Rowan Ashcombe apareció con puntualidad inglesa. Vestía un traje color carbón de corte impecable, sin joyas visibles, salvo un alfiler de plata antigua prendido a su corbata. Su andar era firme, su saludo medido y su reverencia hacia la señora Eleonor e Isabella, exactamente tan profunda como lo exigía la etiqueta… y no más.
- Lady Richards. Señorita Richards. Es un verdadero honor tenerlas aquí. - dijo, y su voz era una mezcla de humo y hielo - Espero que hayan tenido un viaje cómodo.

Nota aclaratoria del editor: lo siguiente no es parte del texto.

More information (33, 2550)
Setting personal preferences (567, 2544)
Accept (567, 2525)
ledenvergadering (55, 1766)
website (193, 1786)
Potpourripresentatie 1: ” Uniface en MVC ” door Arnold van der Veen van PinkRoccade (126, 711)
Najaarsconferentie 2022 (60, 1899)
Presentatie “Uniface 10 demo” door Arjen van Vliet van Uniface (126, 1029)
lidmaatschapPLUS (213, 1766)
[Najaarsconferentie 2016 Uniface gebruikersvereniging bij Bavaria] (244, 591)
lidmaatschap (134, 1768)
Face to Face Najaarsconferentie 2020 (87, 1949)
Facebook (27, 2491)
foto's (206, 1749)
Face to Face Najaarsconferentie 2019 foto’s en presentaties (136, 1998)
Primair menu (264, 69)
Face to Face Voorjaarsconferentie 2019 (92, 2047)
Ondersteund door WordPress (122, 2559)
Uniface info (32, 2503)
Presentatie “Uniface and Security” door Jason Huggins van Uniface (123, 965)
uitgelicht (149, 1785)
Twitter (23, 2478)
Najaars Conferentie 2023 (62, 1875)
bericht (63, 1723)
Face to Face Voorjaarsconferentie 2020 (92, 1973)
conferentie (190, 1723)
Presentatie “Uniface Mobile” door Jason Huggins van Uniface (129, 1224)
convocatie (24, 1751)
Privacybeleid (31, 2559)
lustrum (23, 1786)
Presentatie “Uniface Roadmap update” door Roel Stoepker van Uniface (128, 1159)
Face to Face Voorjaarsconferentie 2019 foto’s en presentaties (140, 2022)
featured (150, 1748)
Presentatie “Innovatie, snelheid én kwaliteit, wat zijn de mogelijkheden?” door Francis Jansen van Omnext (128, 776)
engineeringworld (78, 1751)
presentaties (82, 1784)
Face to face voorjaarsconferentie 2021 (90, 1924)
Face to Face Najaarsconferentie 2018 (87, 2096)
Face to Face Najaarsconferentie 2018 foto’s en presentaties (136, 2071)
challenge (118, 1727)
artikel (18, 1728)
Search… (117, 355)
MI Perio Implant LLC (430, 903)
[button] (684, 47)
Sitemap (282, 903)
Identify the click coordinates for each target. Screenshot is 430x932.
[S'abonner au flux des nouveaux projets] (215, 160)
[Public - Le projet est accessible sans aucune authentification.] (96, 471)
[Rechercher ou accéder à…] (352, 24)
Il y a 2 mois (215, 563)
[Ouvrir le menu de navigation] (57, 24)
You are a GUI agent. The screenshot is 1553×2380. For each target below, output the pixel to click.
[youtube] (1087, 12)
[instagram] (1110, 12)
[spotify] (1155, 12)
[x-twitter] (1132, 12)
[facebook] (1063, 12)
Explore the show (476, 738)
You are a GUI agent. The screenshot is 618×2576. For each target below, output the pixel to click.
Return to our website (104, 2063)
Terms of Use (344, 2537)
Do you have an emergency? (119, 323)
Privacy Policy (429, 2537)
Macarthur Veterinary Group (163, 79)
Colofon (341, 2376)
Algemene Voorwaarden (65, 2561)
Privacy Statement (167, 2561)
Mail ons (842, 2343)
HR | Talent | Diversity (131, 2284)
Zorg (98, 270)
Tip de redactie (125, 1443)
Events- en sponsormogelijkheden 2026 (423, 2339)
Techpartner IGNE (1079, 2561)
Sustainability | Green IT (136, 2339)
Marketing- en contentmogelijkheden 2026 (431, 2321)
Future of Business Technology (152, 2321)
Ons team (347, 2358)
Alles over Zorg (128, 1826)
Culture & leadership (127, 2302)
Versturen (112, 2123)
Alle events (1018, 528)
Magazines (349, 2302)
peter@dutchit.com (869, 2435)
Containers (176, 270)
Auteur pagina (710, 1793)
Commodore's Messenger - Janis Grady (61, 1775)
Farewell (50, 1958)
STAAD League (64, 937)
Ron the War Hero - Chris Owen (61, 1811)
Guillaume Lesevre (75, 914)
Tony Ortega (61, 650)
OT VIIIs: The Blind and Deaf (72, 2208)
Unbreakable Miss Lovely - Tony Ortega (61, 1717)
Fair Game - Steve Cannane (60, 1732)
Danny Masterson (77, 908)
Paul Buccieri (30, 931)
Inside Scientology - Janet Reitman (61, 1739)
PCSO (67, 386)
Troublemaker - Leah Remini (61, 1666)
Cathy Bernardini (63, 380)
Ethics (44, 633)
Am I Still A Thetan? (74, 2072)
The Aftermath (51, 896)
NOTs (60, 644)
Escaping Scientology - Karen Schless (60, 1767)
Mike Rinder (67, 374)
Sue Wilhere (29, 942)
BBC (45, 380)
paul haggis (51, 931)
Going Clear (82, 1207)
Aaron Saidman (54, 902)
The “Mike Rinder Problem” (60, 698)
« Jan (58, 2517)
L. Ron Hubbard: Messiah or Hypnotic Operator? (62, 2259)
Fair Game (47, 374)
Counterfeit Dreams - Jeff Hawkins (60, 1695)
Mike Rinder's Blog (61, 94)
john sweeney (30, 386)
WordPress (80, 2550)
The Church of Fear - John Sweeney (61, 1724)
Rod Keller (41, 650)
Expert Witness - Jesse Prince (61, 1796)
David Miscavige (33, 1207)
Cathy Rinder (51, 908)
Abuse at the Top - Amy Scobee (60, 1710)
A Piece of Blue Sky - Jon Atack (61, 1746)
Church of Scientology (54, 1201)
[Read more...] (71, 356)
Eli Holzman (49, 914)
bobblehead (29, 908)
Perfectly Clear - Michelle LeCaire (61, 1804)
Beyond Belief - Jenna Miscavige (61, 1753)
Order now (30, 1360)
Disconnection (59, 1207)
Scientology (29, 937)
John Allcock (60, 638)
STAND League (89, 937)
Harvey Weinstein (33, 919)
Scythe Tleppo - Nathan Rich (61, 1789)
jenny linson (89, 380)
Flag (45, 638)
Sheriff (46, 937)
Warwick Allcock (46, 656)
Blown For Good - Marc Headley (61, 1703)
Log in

- Su cochero fue excepcionalmente atento. - respondió la madre con una sonrisa entrenada - Y su mayordomo, puntual como un reloj suizo.
- La puntualidad, como el honor, es una costumbre que intento conservar. - replicó Rowan, con una leve inclinación de cabeza.
Se sentaron. Las palabras flotaron entre tazas, cucharitas y breves silencios. El conde hablaba con mesura, preguntando por la salud del señor Richards, comentando la belleza de los jardines de los Richards en Kent y elogiando discretamente el gusto de Isabella al elegir un vestido de muselina azul cielo.
Pero el momento llegó, inevitablemente. Rowan dejó su taza sobre la mesa, entrelazó los dedos y se volvió hacia la señora Eleonor con una seriedad que hizo que incluso el mayordomo al fondo de la sala contuviera el aliento.
- Milady, he solicitado esta reunión porque, tras meditarlo cuidadosamente y consultar con mi familia, me complacería formalizar mi interés en su hija.
Isabella contuvo el aliento.
- He observado su educación, su virtud y su refinamiento. No solo son notables, sino escasos. Creo que podría convertirse en una condesa ejemplar. Y más allá del título… creo que podría convertirse en alguien verdaderamente importante en mi vida.
Lady Clarissa no respondió de inmediato. Se limitó a observar a su hija. Isabella sentía cómo el mundo se comprimía en su pecho: el deber, el destino y ese repentino escalofrío que no sabía si era miedo o deseo. Sus manos sudaban, pero su rostro permanecía sereno.
- ¿Desea usted que iniciemos conversaciones oficiales de compromiso? - preguntó la mujer con firmeza diplomática.
- Sí, milady. - respondió Rowan, mirándola por un instante, y luego girando la mirada directamente hacia Isabella - Con su permiso… y el de su hija.
Isabella bajó la vista, pero no en sumisión. Lo hizo para encontrar su centro, su respuesta. Y entonces alzó la barbilla, mirándolo a los ojos con un brillo que mezclaba respeto… y un desafío sutil.
- Será un honor, señor conde.
Una breve sonrisa se dibujó en los labios de Rowan. No fue una sonrisa de conquista, sino de reconocimiento.
Y así, entre tazas de porcelana, dulces de limón y normas no escritas, comenzó oficialmente el cortejo entre la joven señorita Richards y el conde Rowan Ashcombe.